This is a response to a Twitter exchange you can find starting here and is about whether spending time abroad helps progression in an academic career. The discussion involves a number of academics involved with the Society for General Microbiology, who amongst other things, support career development of microbiologists in the UK.
The opinion seemed to be that working abroad does help career progression. My concern is that this is only one side of the story, that benefits are anecdotal and unproven. I believe it can also be detrimental, both to the individual and to employment equality in universities in the UK, but that this is something seldom spoken about.
I’m currently on my third postdoc, the first was in Liverpool, the second University of California San Francisco and now I’m at Imperial College London.
The end of my Liverpool postdoc coincided with the RAE in 2008, and postdoc positions for microbial ecologists were scarce. From postdocs job-hunting currently, it seems that REF has had a similar impact, though it’s hard to separate from the economic situation.
I was unable to limit my job search to the UK as the jobs simply weren’t available. I was lucky in that I didn’t have kids or a mortgage and that my wife was supportive, feeling adventurous and didn’t like her job much.
##########
■ Apply what you read:
(a) Answer these questions from the post on working abroad:
(i) Which society are the academics in the discussion involved with?
(ii) Where did the writer hold the second postdoc?
(iii) What did the end of the writer's Liverpool postdoc coincide with?
(b) Rewrite the paragraph of the post on working abroad that begins "The opinion seemed to be" in a shorter form, keeping its main points.
(c) Using the post on working abroad, say whether each statement agrees with it:
(i) The writer is now on a fourth postdoc.
(ii) The writer had no children at the time of the job search.
(iii) The writer's wife enjoyed her job.
The records are not used in any of this work.

■ Information supplied:
##########
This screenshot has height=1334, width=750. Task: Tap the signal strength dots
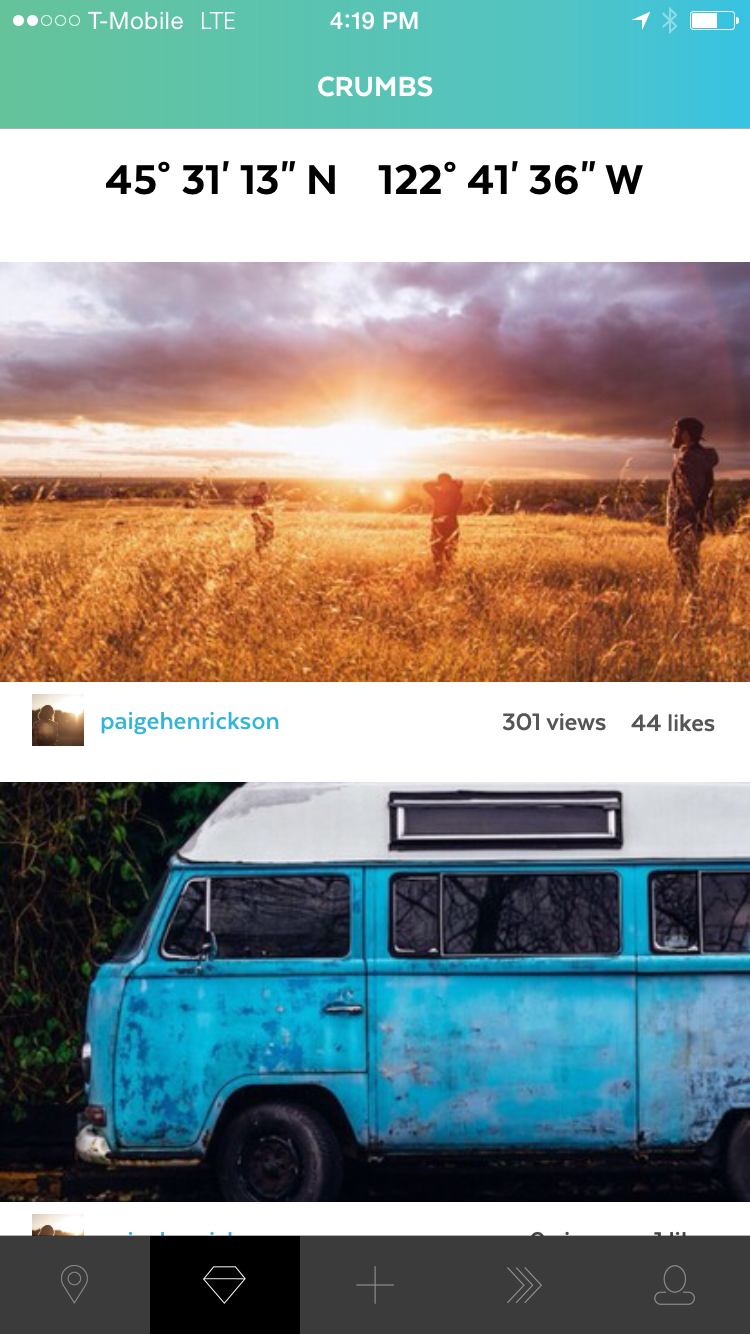[46, 21]
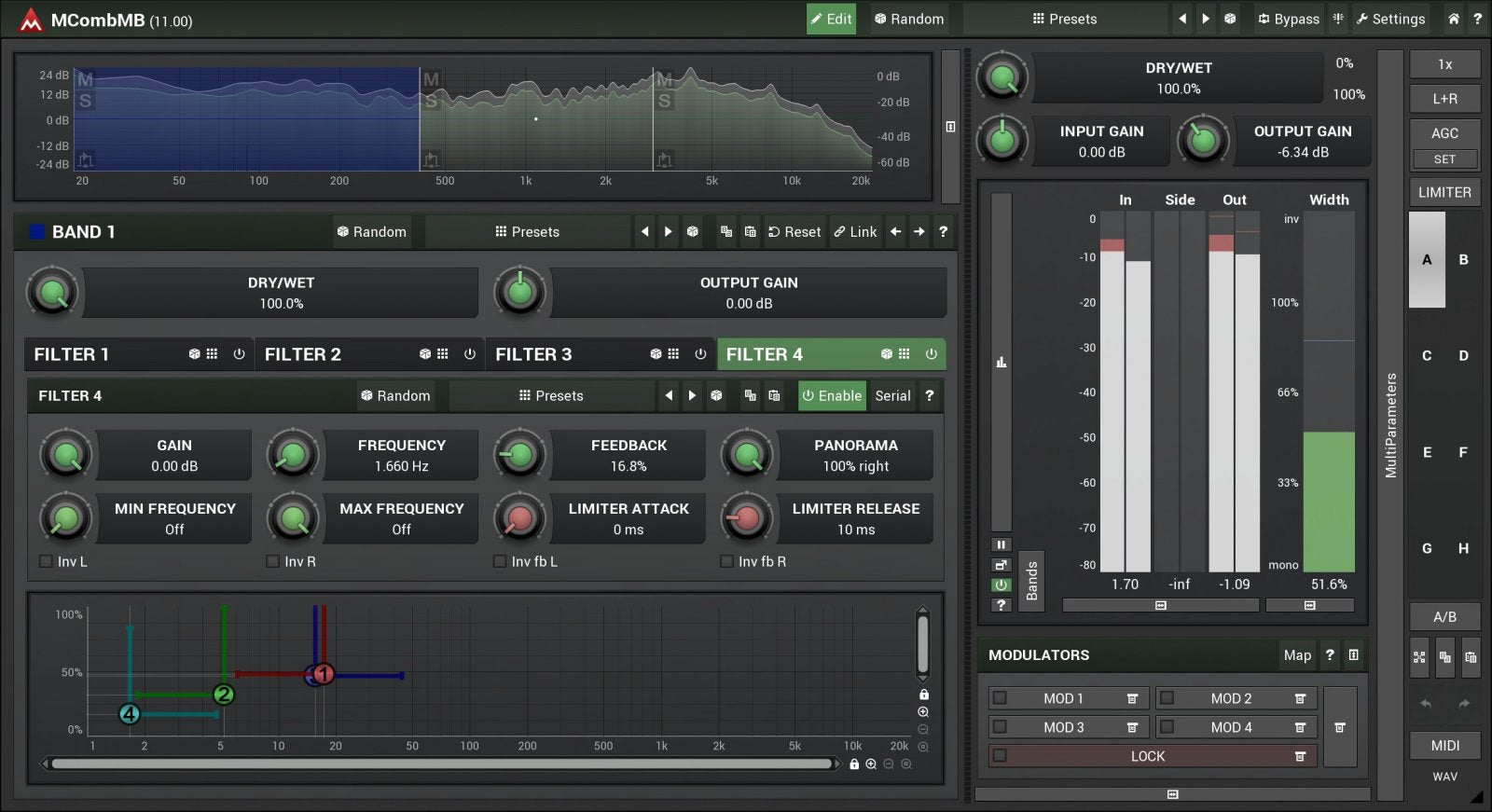Toggle the MOD 2 enable checkbox
This screenshot has height=812, width=1492.
pos(1167,698)
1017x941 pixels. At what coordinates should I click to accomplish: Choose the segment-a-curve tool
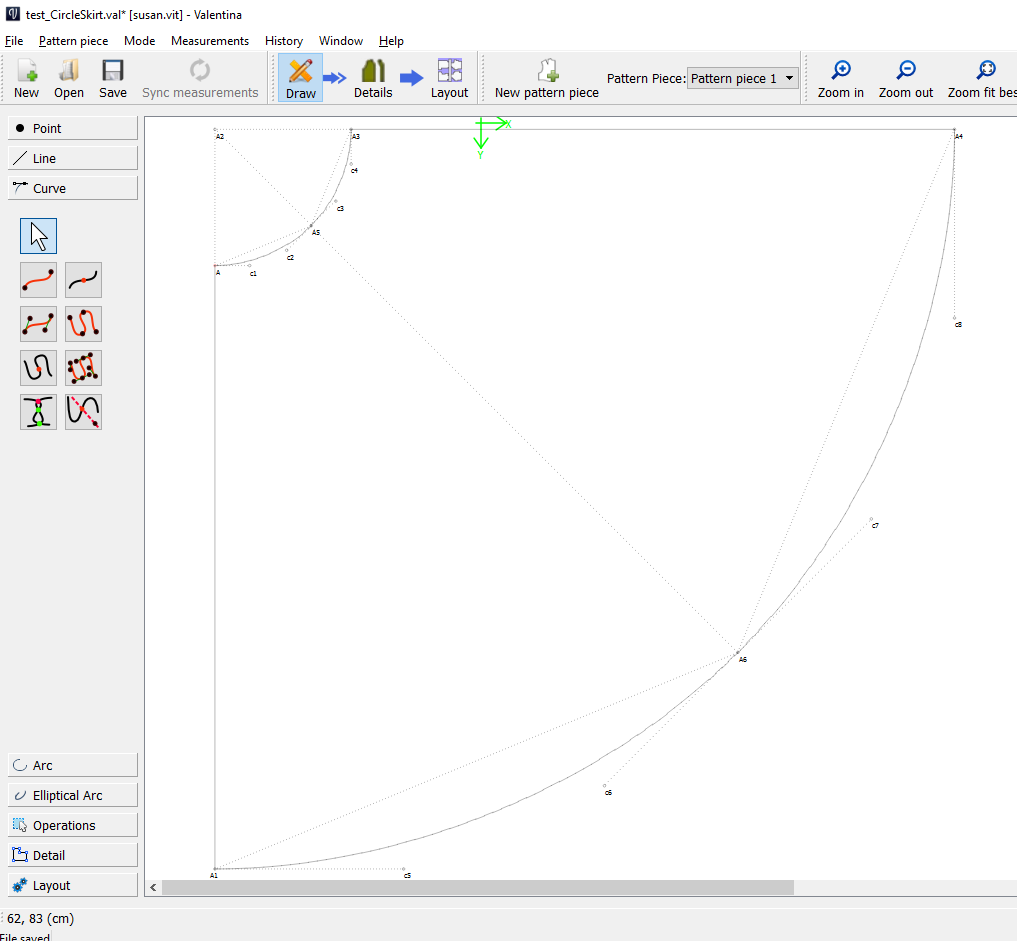pyautogui.click(x=83, y=280)
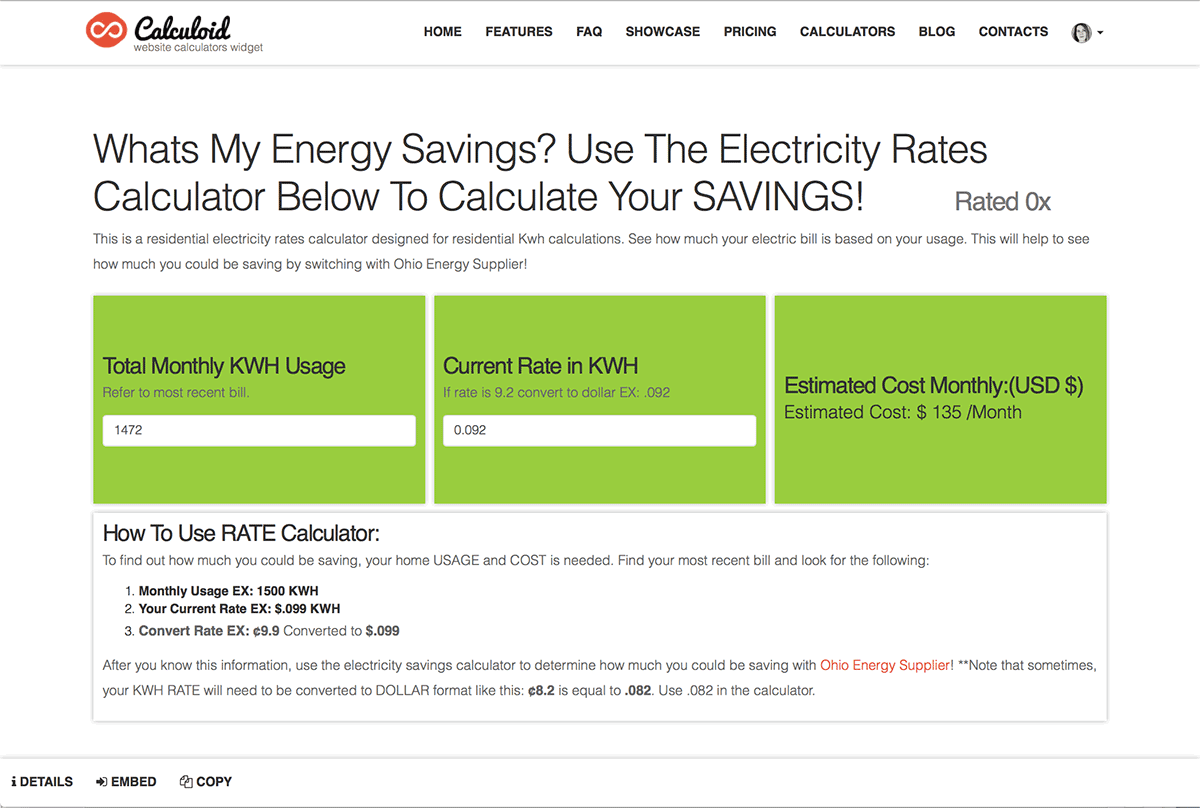Navigate to FEATURES
The width and height of the screenshot is (1200, 808).
pos(518,31)
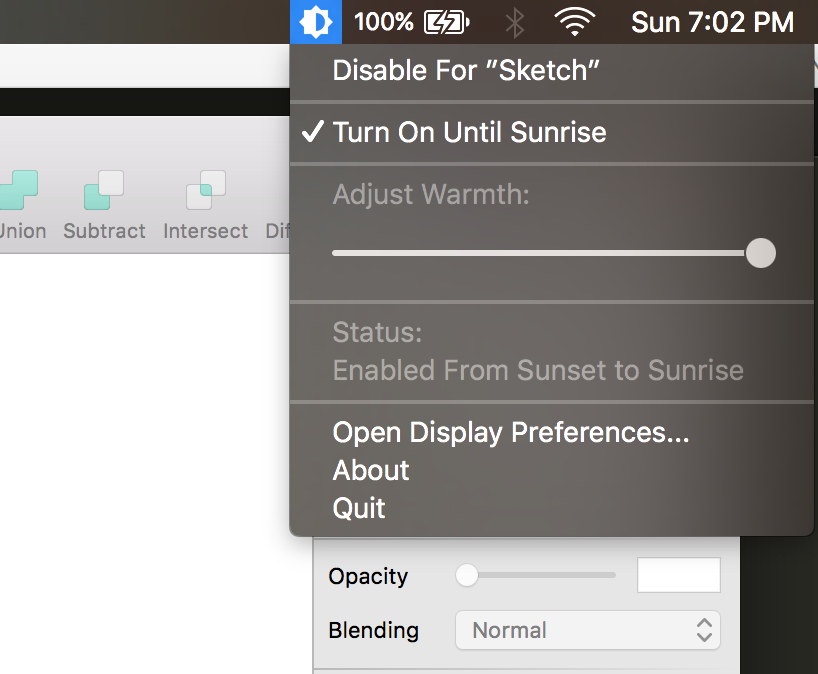This screenshot has height=674, width=818.
Task: Click the Adjust Warmth slider knob
Action: pos(761,253)
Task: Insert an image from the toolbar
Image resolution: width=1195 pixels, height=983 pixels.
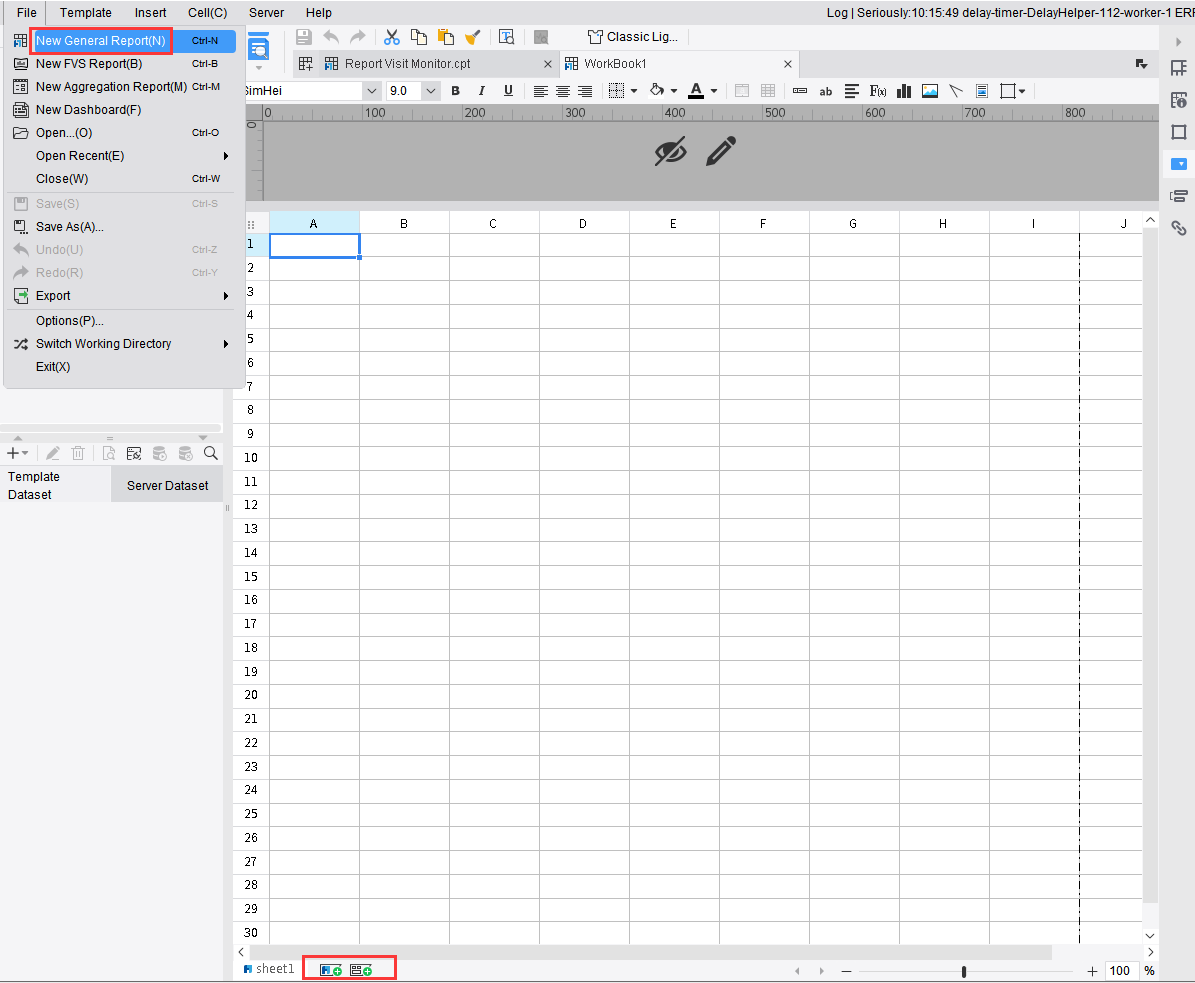Action: [930, 91]
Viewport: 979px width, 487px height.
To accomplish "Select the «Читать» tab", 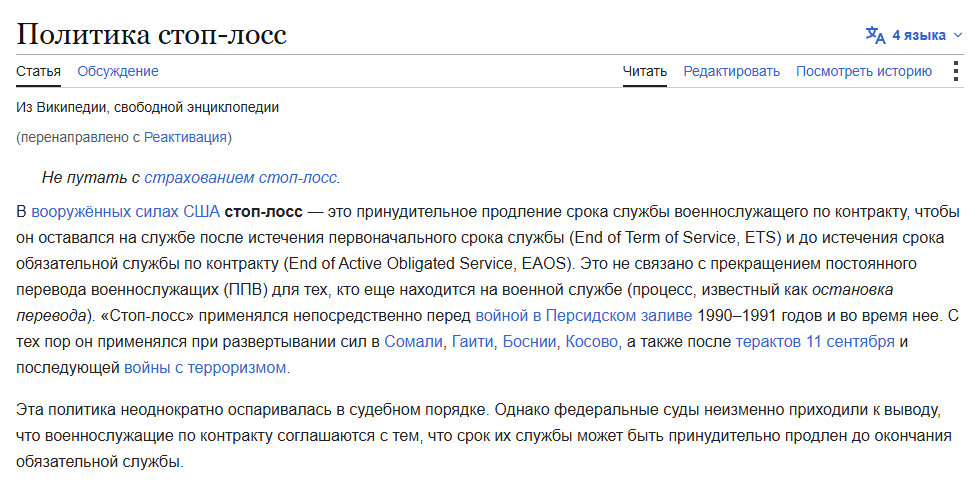I will point(645,71).
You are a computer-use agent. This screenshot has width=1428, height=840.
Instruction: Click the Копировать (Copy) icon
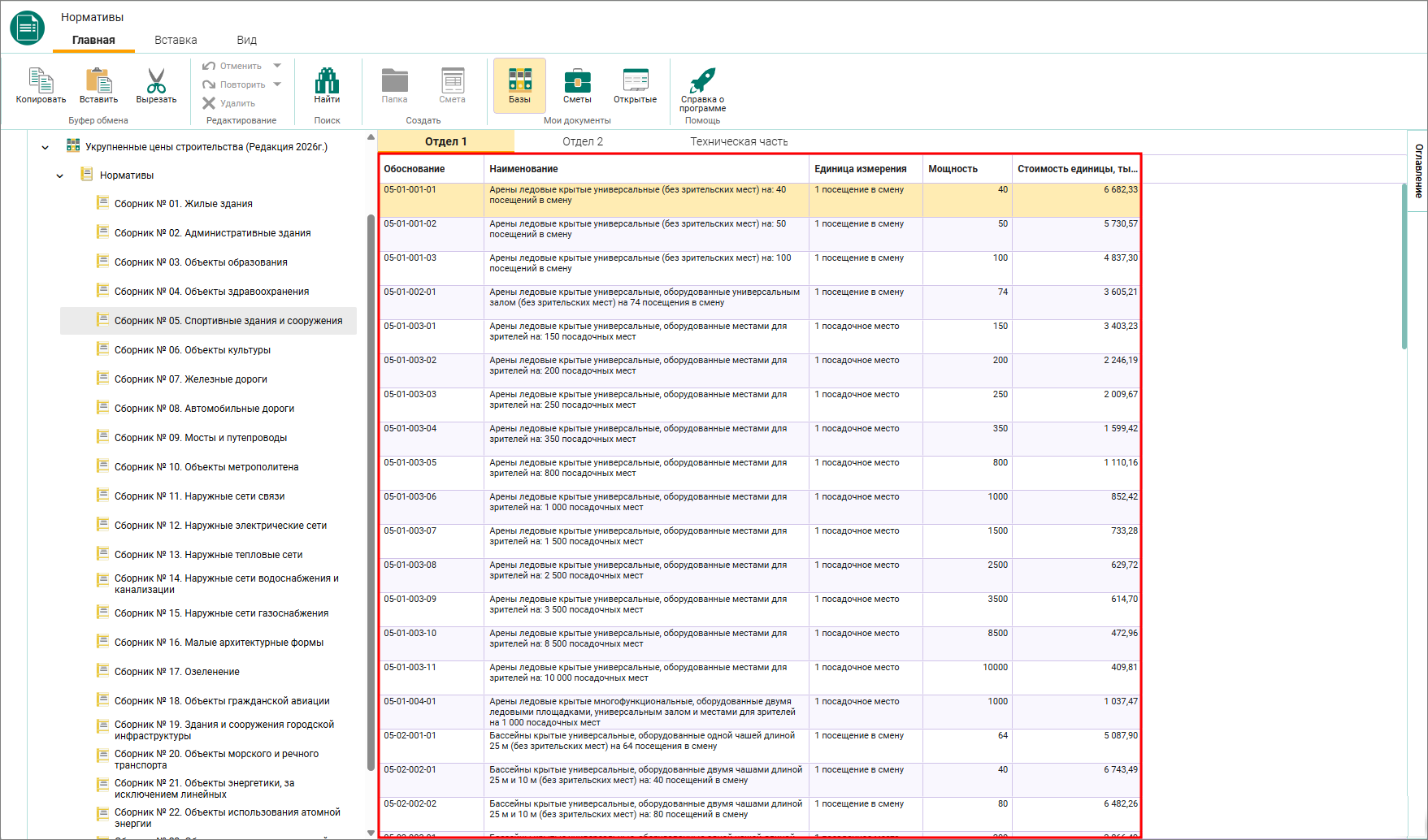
##########
■ Solved tasks:
(a)
(i) The Society for General Microbiology
(ii) University of California San Francisco
(iii) The RAE in 2008

(b) The prevailing view was that working abroad helps career progression. The writer sees this as one-sided, with anecdotal and unproven benefits. The writer believes working abroad can also harm the individual and employment equality in UK universities, a point seldom raised.

(c)
(i) No: "I’m currently on my third postdoc"
(ii) Yes: "I didn’t have kids or a mortgage"
(iii) No: "didn’t like her job much"